Please restate the listing below in full, word for word.

### Provided data

· · ·

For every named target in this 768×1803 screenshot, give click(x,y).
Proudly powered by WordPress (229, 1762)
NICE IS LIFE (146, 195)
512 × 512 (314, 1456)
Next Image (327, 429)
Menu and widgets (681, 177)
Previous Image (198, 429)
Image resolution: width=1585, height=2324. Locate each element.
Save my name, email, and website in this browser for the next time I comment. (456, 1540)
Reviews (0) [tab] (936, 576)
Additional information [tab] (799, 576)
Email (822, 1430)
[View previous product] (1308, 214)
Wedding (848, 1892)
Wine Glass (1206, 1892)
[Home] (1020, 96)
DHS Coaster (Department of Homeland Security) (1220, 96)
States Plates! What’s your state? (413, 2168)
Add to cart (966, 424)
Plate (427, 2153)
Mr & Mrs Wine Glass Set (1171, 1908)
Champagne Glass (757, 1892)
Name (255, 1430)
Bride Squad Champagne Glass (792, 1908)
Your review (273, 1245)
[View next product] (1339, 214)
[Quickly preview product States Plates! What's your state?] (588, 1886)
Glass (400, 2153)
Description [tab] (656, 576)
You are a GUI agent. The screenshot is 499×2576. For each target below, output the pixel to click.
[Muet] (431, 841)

· · ·

### Written answer
For every named target in this 768×1803 screenshot, give click(x,y).
Proudly powered by WordPress (229, 1762)
NICE IS LIFE (146, 195)
512 × 512 (314, 1456)
Next Image (327, 429)
Menu and widgets (681, 177)
Previous Image (198, 429)
Image resolution: width=1585, height=2324. Locate each element.
Save my name, email, and website in this browser for the next time I comment. (456, 1540)
Reviews (0) [tab] (936, 576)
Additional information [tab] (799, 576)
Email (822, 1430)
[View previous product] (1308, 214)
Wedding (848, 1892)
Wine Glass (1206, 1892)
[Home] (1020, 96)
DHS Coaster (Department of Homeland Security) (1220, 96)
States Plates! What’s your state? (413, 2168)
Add to cart (966, 424)
Plate (427, 2153)
Mr & Mrs Wine Glass Set (1171, 1908)
Champagne Glass (757, 1892)
Name (255, 1430)
Bride Squad Champagne Glass (792, 1908)
Your review (273, 1245)
[View next product] (1339, 214)
[Quickly preview product States Plates! What's your state?] (588, 1886)
Glass (400, 2153)
Description [tab] (656, 576)
You are a GUI agent. The screenshot is 499×2576. For each target below, output the pixel to click.
[Muet] (431, 841)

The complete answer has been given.